- DIRECTIONS FOR THIS TASK -
Exactly as written, restate the material below from its first line through the line containing "Competencias específicas (604, 344)", and stop there.

..............................

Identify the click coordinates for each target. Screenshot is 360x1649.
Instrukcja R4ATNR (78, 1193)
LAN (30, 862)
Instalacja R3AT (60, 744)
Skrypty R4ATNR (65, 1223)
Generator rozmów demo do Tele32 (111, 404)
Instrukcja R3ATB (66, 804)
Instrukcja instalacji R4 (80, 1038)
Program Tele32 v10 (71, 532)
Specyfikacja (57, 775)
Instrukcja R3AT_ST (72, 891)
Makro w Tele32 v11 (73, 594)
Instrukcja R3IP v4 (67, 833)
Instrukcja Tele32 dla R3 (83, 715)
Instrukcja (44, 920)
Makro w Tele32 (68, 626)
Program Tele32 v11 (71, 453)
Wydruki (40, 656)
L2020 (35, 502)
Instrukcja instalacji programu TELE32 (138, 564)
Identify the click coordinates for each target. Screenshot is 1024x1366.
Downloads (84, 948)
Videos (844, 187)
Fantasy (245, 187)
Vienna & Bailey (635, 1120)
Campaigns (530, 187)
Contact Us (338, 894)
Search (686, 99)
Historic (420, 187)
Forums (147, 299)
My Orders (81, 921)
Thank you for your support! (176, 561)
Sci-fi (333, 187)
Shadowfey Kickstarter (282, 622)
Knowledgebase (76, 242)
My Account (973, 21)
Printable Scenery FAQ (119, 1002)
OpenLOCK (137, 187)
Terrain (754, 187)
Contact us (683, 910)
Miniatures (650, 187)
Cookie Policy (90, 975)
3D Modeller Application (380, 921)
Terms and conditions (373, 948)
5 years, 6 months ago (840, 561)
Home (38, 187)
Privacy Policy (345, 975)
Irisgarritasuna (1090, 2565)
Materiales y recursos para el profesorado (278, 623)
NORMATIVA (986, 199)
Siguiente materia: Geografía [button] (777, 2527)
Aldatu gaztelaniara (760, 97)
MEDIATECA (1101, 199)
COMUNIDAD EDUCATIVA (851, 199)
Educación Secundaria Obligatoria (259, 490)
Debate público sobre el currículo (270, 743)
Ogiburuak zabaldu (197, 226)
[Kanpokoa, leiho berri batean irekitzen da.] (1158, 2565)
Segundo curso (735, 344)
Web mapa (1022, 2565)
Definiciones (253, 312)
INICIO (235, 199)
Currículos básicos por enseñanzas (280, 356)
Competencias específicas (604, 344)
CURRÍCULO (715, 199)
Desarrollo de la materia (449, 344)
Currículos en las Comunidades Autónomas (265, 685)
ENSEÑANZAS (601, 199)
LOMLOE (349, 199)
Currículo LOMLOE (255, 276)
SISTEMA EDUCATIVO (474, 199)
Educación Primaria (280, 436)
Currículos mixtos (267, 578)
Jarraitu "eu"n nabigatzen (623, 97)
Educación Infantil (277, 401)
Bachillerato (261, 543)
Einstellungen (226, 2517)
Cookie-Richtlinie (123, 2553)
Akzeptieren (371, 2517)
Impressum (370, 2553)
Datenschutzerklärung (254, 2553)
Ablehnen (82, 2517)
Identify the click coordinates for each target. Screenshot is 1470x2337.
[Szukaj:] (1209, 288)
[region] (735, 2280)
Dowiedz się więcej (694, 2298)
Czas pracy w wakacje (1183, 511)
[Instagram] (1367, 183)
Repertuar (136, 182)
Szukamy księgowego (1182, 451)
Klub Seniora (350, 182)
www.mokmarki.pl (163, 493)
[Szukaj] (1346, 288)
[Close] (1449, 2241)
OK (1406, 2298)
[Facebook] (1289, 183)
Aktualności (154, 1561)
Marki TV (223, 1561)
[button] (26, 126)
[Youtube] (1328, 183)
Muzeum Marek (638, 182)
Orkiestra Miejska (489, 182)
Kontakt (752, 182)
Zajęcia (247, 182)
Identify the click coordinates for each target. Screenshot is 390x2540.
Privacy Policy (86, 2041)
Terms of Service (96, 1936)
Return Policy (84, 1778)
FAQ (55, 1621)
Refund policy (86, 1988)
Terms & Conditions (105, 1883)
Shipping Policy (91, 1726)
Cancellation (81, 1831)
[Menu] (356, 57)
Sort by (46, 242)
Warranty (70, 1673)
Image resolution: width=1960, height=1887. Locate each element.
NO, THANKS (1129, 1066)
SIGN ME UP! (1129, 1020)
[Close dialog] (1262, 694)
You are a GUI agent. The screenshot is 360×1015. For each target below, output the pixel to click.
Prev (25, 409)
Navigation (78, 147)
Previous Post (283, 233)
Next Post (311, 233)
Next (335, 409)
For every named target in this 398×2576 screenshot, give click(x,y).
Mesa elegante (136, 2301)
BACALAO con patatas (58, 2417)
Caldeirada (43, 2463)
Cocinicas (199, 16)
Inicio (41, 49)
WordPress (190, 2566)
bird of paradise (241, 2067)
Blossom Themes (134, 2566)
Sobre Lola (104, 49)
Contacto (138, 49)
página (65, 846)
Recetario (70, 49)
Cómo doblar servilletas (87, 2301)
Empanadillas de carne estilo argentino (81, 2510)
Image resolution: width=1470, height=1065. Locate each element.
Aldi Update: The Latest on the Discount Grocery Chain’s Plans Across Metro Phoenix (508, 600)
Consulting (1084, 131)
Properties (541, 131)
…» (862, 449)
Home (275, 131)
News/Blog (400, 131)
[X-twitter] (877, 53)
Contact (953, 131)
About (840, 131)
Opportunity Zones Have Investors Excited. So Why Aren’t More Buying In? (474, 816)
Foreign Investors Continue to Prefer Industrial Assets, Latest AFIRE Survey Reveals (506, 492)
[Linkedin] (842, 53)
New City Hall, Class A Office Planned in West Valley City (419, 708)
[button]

..............................

- TASK SOLUTION -
Identify the click coordinates for each target. Screenshot is 360x1649.
Instrukcja R4ATNR (78, 1193)
LAN (30, 862)
Instalacja R3AT (60, 744)
Skrypty R4ATNR (65, 1223)
Generator rozmów demo do Tele32 (111, 404)
Instrukcja R3ATB (66, 804)
Instrukcja instalacji R4 (80, 1038)
Program Tele32 v10 (71, 532)
Specyfikacja (57, 775)
Instrukcja R3AT_ST (72, 891)
Makro w Tele32 v11 (73, 594)
Instrukcja R3IP v4 (67, 833)
Instrukcja Tele32 dla R3 (83, 715)
Instrukcja (44, 920)
Makro w Tele32 (68, 626)
Program Tele32 v11 (71, 453)
Wydruki (40, 656)
L2020 (35, 502)
Instrukcja instalacji programu TELE32 (138, 564)
Identify the click coordinates for each target. Screenshot is 1024x1366.
Downloads (84, 948)
Videos (844, 187)
Fantasy (245, 187)
Vienna & Bailey (635, 1120)
Campaigns (530, 187)
Contact Us (338, 894)
Search (686, 99)
Historic (420, 187)
Forums (147, 299)
My Orders (81, 921)
Thank you for your support! (176, 561)
Sci-fi (333, 187)
Shadowfey Kickstarter (282, 622)
Knowledgebase (76, 242)
My Account (973, 21)
Printable Scenery FAQ (119, 1002)
OpenLOCK (137, 187)
Terrain (754, 187)
Contact us (683, 910)
Miniatures (650, 187)
Cookie Policy (90, 975)
3D Modeller Application (380, 921)
Terms and conditions (373, 948)
5 years, 6 months ago (840, 561)
Home (38, 187)
Privacy Policy (345, 975)
Irisgarritasuna (1090, 2565)
Materiales y recursos para el profesorado (278, 623)
NORMATIVA (986, 199)
Siguiente materia: Geografía [button] (777, 2527)
Aldatu gaztelaniara (760, 97)
MEDIATECA (1101, 199)
COMUNIDAD EDUCATIVA (851, 199)
Educación Secundaria Obligatoria (259, 490)
Debate público sobre el currículo (270, 743)
Ogiburuak zabaldu (197, 226)
[Kanpokoa, leiho berri batean irekitzen da.] (1158, 2565)
Segundo curso (735, 344)
Web mapa (1022, 2565)
Definiciones (253, 312)
INICIO (235, 199)
Currículos básicos por enseñanzas (280, 356)
Competencias específicas (604, 344)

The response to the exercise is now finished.